Sleep duration was significantly less than the self-assessed sleep need for all sports. Sleep onset and offset times were earlier in athletes from individual sports yet sleep duration was shorter in these sports when compared to their team sport counterparts.
Sleep onset was earliest in mountain bikers and latest in rugby players, sleep offset was earliest in triathletes and latest in basketballers, and habitual sleep duration was shortest in triathletes and longest in basketballers.
- Compare sleep variables between sexes.
While female athletes went to bed earlier than their male counterparts there was no effect on habitual sleep duration between the two sexes, nor was there an effect of sleep need, satisfaction, or quality.
What does this mean for us?
From their sample of 175 athletes across ages and sexes the authors found that athletes need 8.3 hours of sleep to feel rested, yet they typically only get less than 7 hours.
Athletes from an individual sport background obtain less sleep than their team sport counterparts, possibly due to the nature of typically training paradigms within sports such as swimming or triathlon i.e., early into the pool.
The key takeaway from this study is only 3% of athletes within this sample were getting enough sleep to satisfy their perceived sleep need! While there are limited studies which discuss the consequences of chronic sleep loss on performance we are all too aware off the effect a couple of bad nights sleep can often have on our performance. In untrained adults sleep loss has been shown to decrease response times and error rates in tasks amongst many other such consequences (e.g., Belenky et al. 2003, Van Dongen et al. 2003).
For us as athletes we need to be conscious of our sleep need and aim to do everything within our control to hit these targets and achieve quality sleep. Earlier bedtimes decreased emphasis on those early morning sessions and limiting screen time before bed are all feasible changes we can make to our routines. For those who work shifts (we’ve discussed this before here) or those with young families’ naps can be your best friend, as can an adjustment in training expectations following specifically difficult nights.

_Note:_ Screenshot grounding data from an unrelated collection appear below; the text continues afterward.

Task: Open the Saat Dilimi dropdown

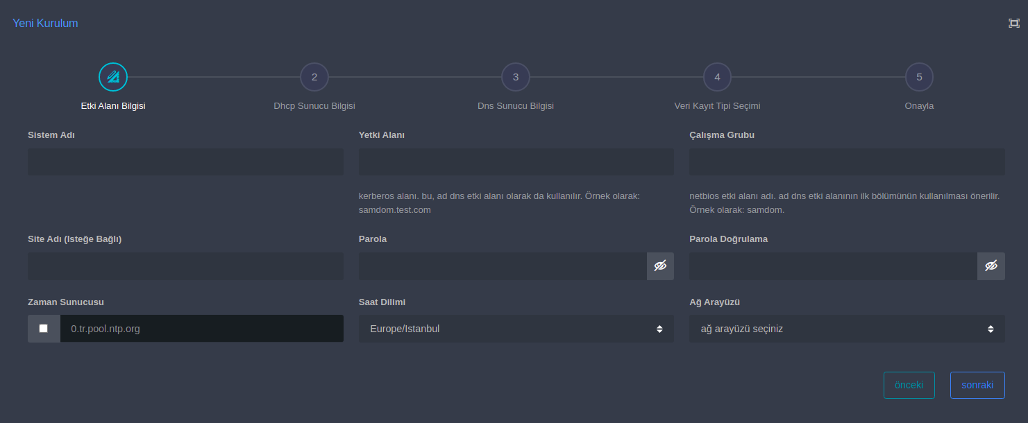Action: [x=516, y=329]
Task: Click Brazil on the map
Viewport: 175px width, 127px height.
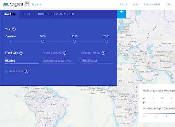Action: coord(53,104)
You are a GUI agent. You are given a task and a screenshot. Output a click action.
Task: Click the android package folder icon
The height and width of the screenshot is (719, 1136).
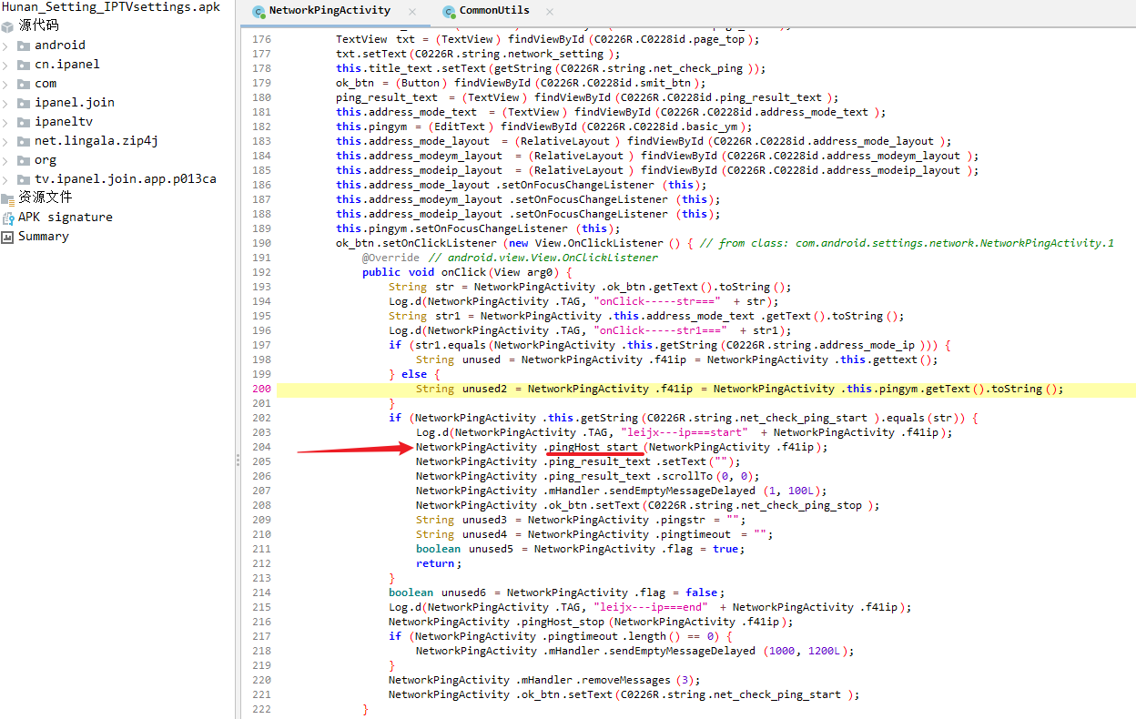pos(24,46)
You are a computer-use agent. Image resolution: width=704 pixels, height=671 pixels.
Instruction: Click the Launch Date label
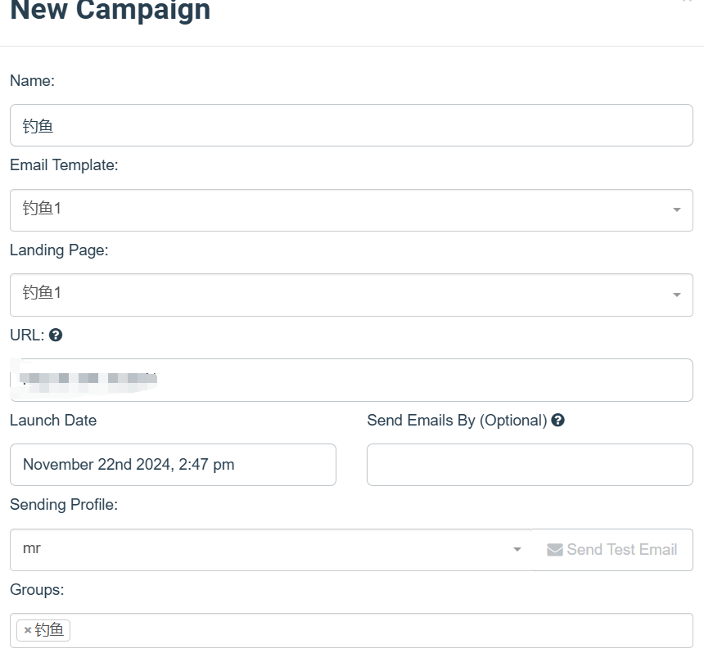[53, 420]
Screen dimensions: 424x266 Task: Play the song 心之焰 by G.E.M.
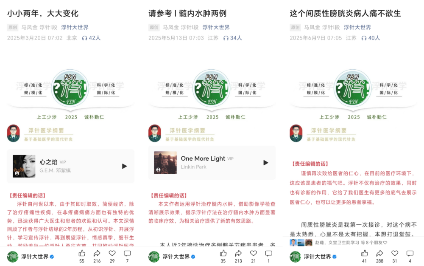tap(124, 166)
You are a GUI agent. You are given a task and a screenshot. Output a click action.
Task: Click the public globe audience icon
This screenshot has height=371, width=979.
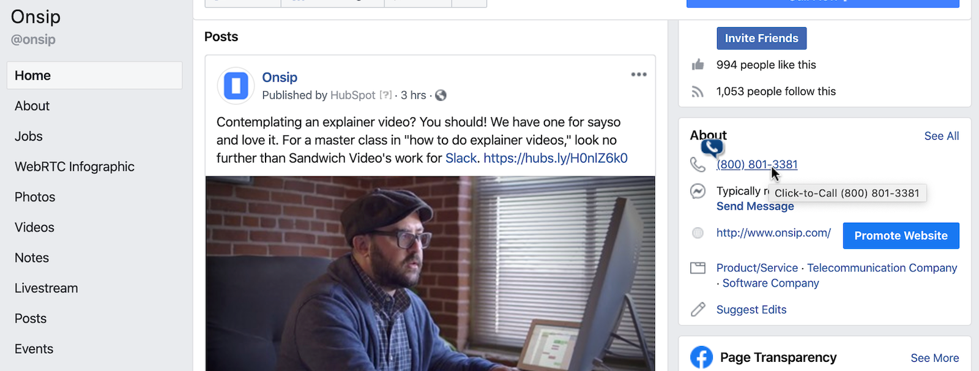(441, 96)
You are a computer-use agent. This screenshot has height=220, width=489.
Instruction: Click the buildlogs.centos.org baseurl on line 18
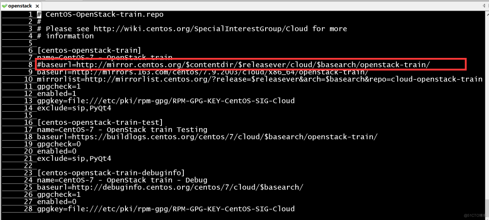point(223,137)
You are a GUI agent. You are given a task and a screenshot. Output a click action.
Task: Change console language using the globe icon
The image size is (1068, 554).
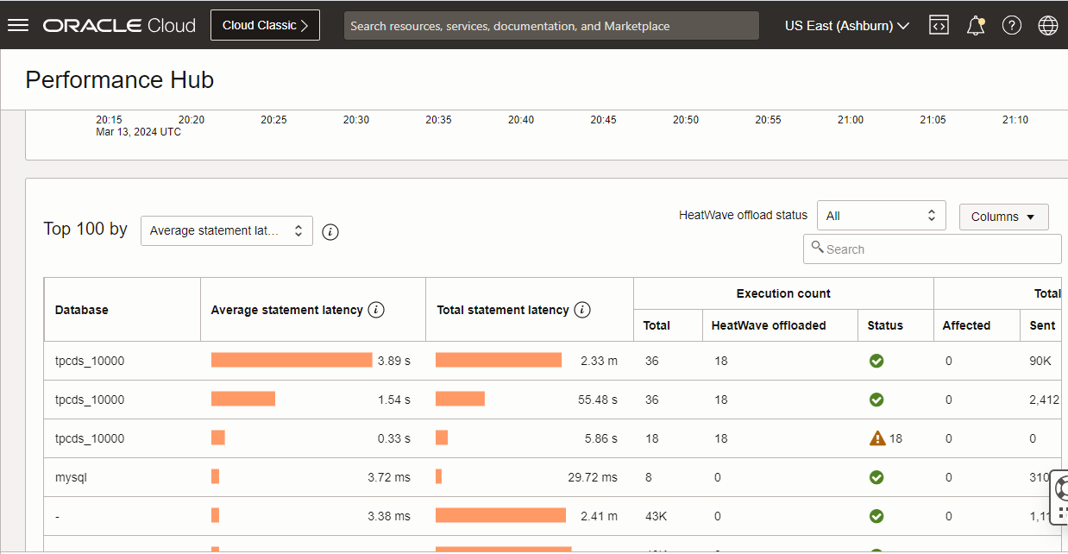(x=1047, y=25)
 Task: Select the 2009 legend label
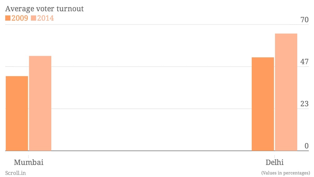tap(20, 18)
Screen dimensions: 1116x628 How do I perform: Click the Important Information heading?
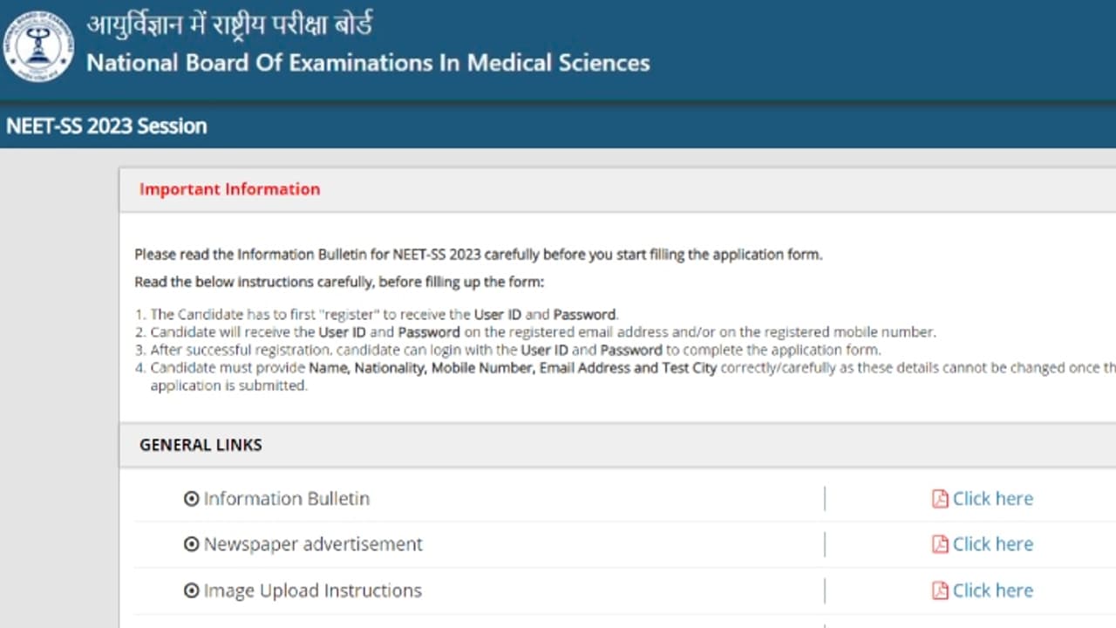click(x=229, y=189)
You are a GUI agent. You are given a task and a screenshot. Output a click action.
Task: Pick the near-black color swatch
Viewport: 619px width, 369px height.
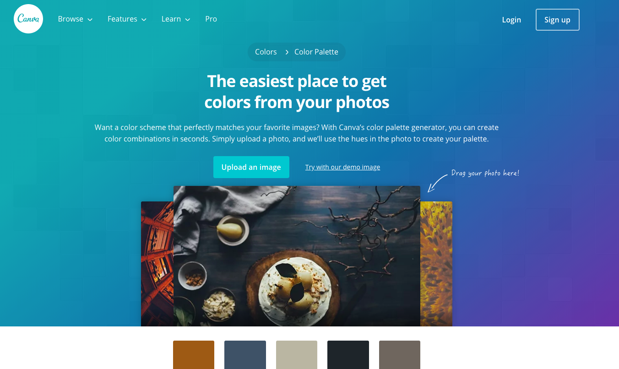(348, 355)
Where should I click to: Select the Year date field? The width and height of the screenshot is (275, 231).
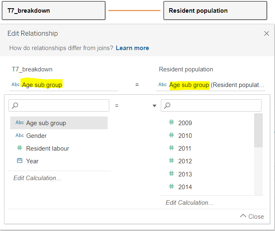pyautogui.click(x=32, y=161)
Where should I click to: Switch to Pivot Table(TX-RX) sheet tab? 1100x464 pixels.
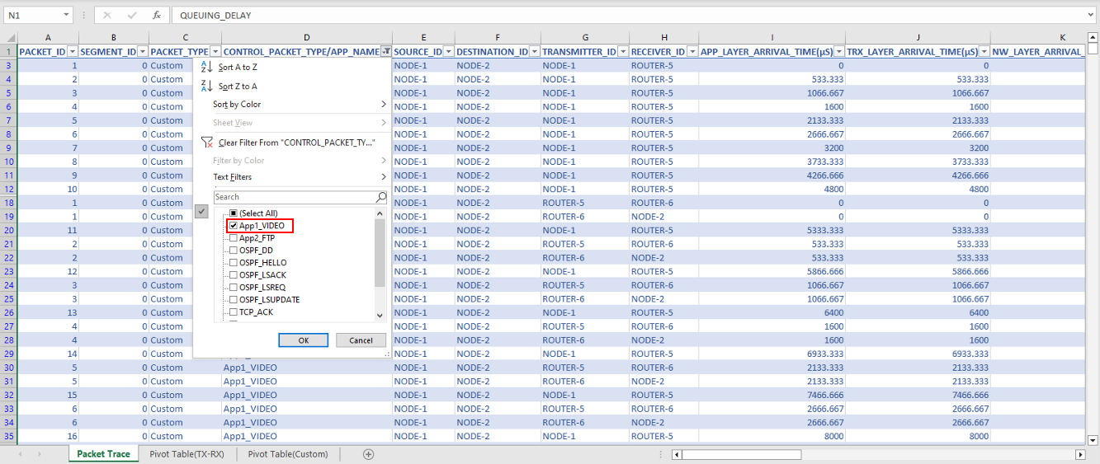coord(186,454)
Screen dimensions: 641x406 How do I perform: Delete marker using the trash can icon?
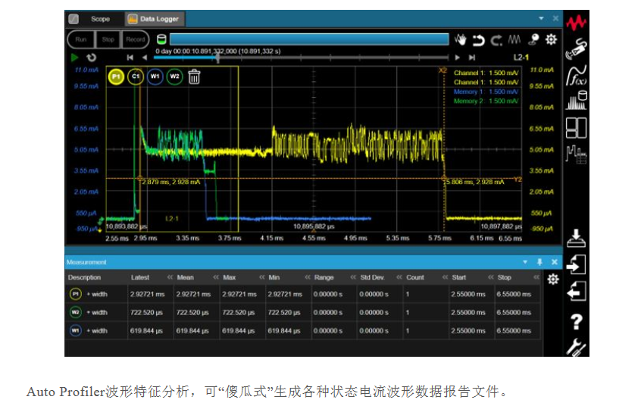(194, 76)
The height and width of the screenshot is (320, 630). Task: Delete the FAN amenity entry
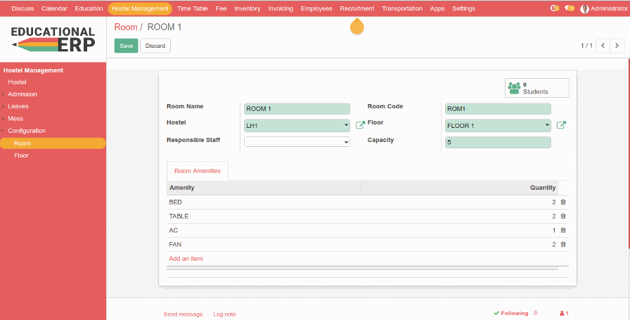pos(563,245)
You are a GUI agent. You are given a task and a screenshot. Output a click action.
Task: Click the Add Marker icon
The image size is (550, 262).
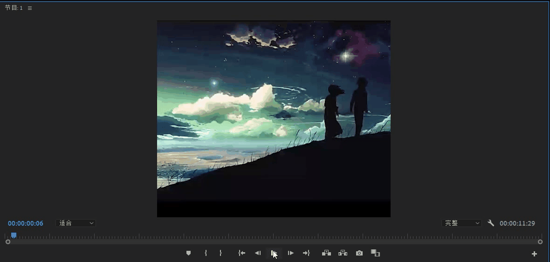point(188,253)
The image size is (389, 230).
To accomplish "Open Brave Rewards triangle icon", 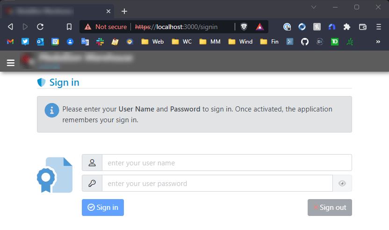I will coord(260,27).
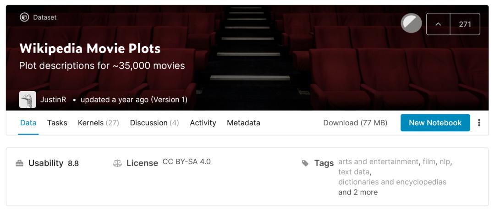
Task: Click JustinR's avatar thumbnail
Action: point(28,99)
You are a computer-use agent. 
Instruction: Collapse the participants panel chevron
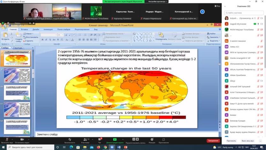coord(225,6)
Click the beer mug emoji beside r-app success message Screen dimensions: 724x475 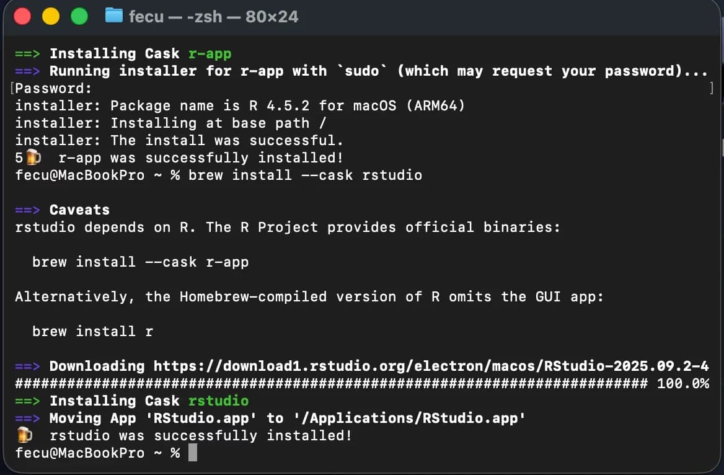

For us as coaches we need to be mindful that our athletes are not achieving their required sleep need. We should strive to firstly educate athletes on everyday simple additions they can make to improve this along with effectively scheduling our training to account for some of the challenges highlighted above. When working with younger athletes this is a habit that should be drilled into them and/or discussed with parents as we’re well aware children and younger adults need more sleep. We should also recognise if we are not getting enough sleep ourselves we cannot expect the bring the same level of intensity to our work!
Works Cited:
Belenky, G., Wesensten, N. J., Thorne, D. R., Thomas, M. L., Sing, H. C., Redmond, D. P., … & Balkin, T. J. (2003). Patterns of performance degradation and restoration during sleep restriction and subsequent recovery: A sleep dose‐response study. Journal of sleep research, 12(1), 1-12.
Lastella, M., Roach, G. D., Halson, S. L., & Sargent, C. (2015). Sleep/wake behaviours of elite athletes from individual and team sports. European journal of sport science, 15(2), 94-100.
Lastella, M., Roach, G. D., Vincent, G. E., Scanlan, A. T., Halson, S. L., & Sargent, C. (2020). The impact of training load on sleep during a 14-day training camp in elite, adolescent, female basketball players. International journal of sports physiology and performance, 15(5), 724-730.
Sargent, C., Lastella, M., Halson, S. L., & Roach, G. D. (2021). How Much Sleep Does an Elite Athlete Need?. International Journal of Sports Physiology and Performance, 1(aop), 1-12.
Van Dongen, H., Maislin, G., Mullington, J. M., & Dinges, D. F. (2003). The cumulative cost of additional wakefulness: dose-response effects on neurobehavioral functions and sleep physiology from chronic sleep restriction and total sleep deprivation. Sleep, 26(2), 117-126.